Setting up various methods for Ubuntu file sharing has become easier over the years. In this article, I'll highlight several of the available Ubuntu file sharing options. I'll also point out where to find them and provide links for downloads.
Perhaps the best option for Ubuntu users looking to share files across their local network is NFS (Network File System). Unlike other file sharing options for Ubuntu, NFS is designed for Linux environments. It is also the best-designed option for long-term networked directory shares. NFS is popular with Linux distributions and Network Attached Storage (NAS) servers thanks to its stability and its overall speed.
NFS is widely considered to be the preferred method for sharing files throughout a Linux-specific network.
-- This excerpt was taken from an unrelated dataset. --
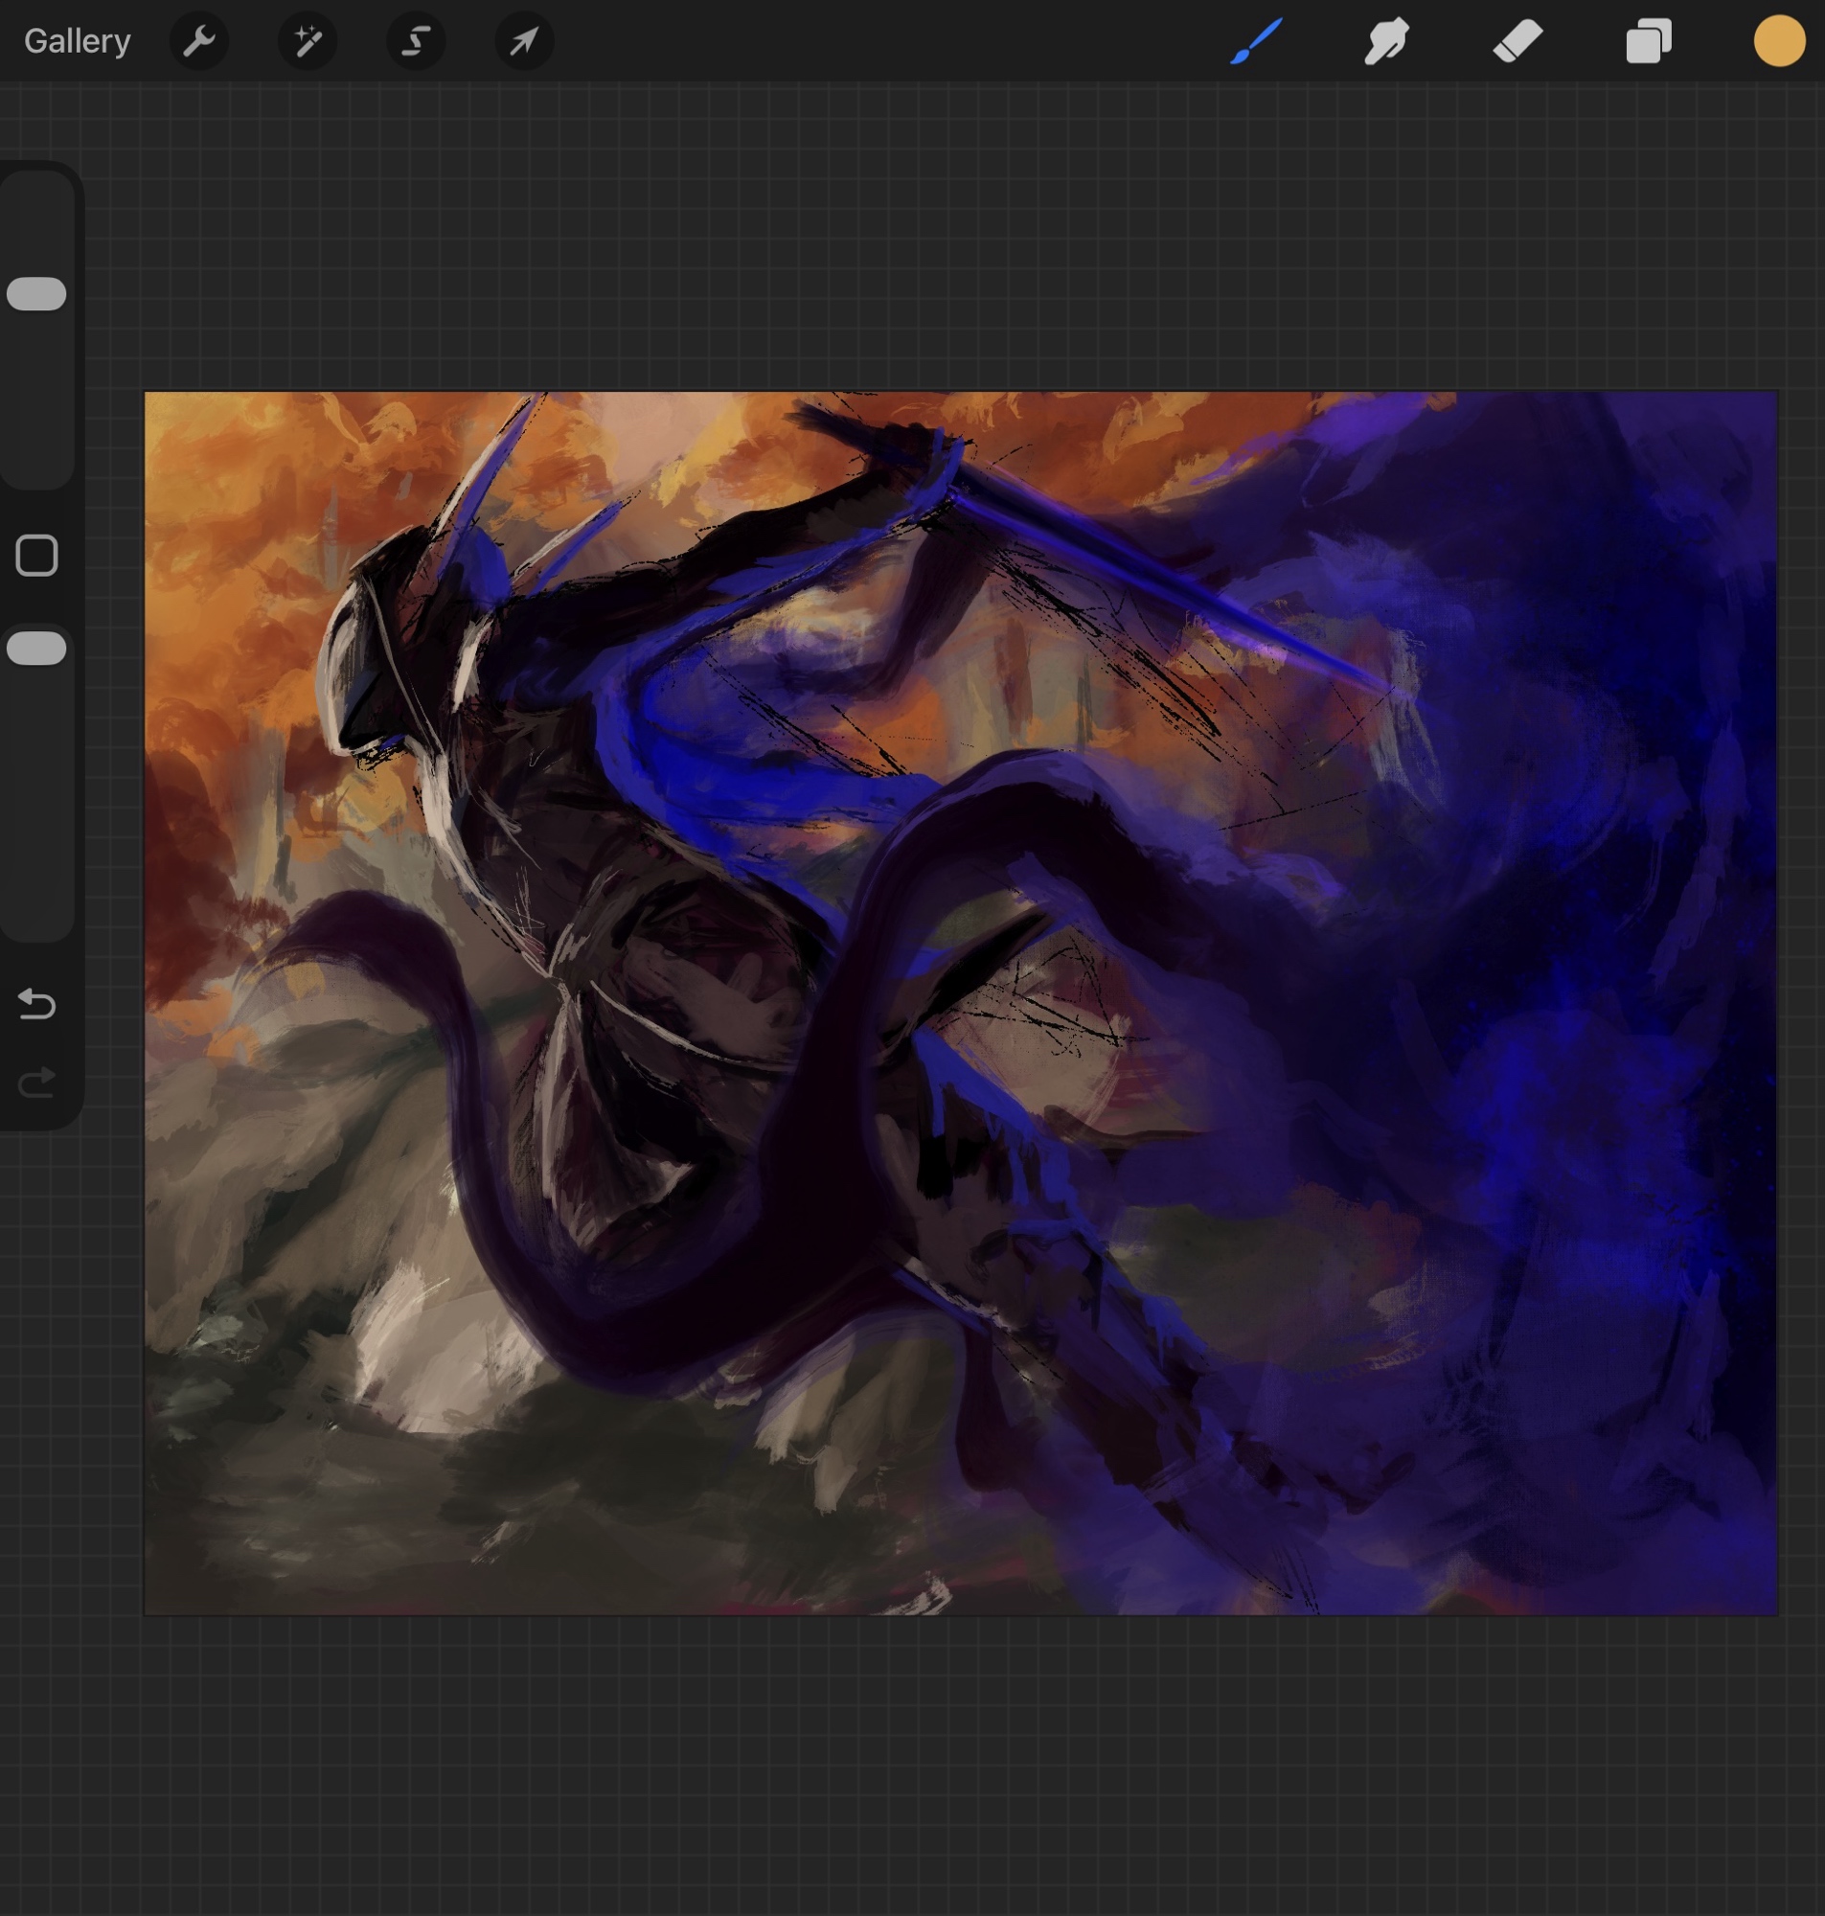Viewport: 1825px width, 1916px height.
Task: Open the orange active color picker
Action: tap(1778, 41)
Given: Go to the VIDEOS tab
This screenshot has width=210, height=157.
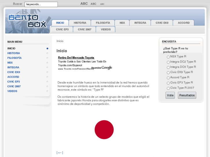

And setup, while a bit detailed, is perfectly duplicable thanks to the great Ubuntu file sharing guide linked above.
The downside to relying on NFS is that it's not really a cross-platform file sharing solution. To better clarify, OS X NFS support is pretty good and Windows NFS support is also fair. But you should be warned — NFS isn't necessarily the best solution for cross-platform needs. Despite its speed advantages, it's a network setup best suited for permanent network deployments instead of casual directory sharing.
Samba is an alternative networking implementation, which is both cross-platform and supports file sharing with printer sharing capabilities. Samba is a robust networking option that is commonly used among home users and those needing to mix their printer and file sharing together under one solution.
Some consider Samba easier to setup than NFS. I tend to disagree with this, especially if you're actually verifying your Samba settings to make sure everything is set up according to the Samba for Ubuntu documentation, because it's a lengthy process.
In the above section discussing NFS, I mentioned that NFS is faster than Samba. This isn't always the case, as in some instances, you may find that Samba is actually out-performing NFS. I recommend running tests with both NFS and Samba to see which one is performing best for your network.
Getting Samba set up with other operating systems is fairly simple. OS X Samba support is fairly straightforward, while Windows Samba support is a bit more convoluted, depending on the version of Windows you happen to be connecting to.
The downside to using Samba for file sharing really comes down to the amazing number of methods for setting it up. A basic setup can be as simple as choosing to share a directory via nautilus-share or something complex such as using Samba as a domain controller. For a newer Ubuntu user, this is a lot to take in.
To make matters worse, the Ubuntu documentation divides the server and client guides into separate sections, which only adds to the confusion. With those points aside, the actual setup for a basic Samba setup from Ubuntu PC to Ubuntu PC is actually quite easy.
Because I don't consider NFS or Samba to be a secure method of file sharing between computers, SSHFS for Ubuntu is something that I feel needs to be covered here. As you may already know, SSH is a widely trusted method of connecting two separate computers for remote control tasks on another machine. What makes SSHFS so awesome, is that you gain all of the encrypted communication advantages offered by SSH in a locally mounted file system.
Setting up SSH on Ubuntu is a bit involved; however, it's not really any more difficult than setting up a NFS server. Mounting a remote directory using SSHFS, on the other hand, is extremely simple on its own. Because SSH is set up out of the box to time out after an extended period of time, it's important to make sure you've set up a server keep alive option. Adding ServerAliveInterval 5 to the server or the client, will ensure your mounted file system doesn't time out due to inactivity.
The only real downside to using SSHFS is in the SSH setup itself. Speed can be another factor as files being placed inside of a SSHFS mounted directory aren't always as fast as other file sharing methods. SSHFS for Windows requires the use of a Windows client called Dokan, while OS X users, will need to use FUSE for OS X.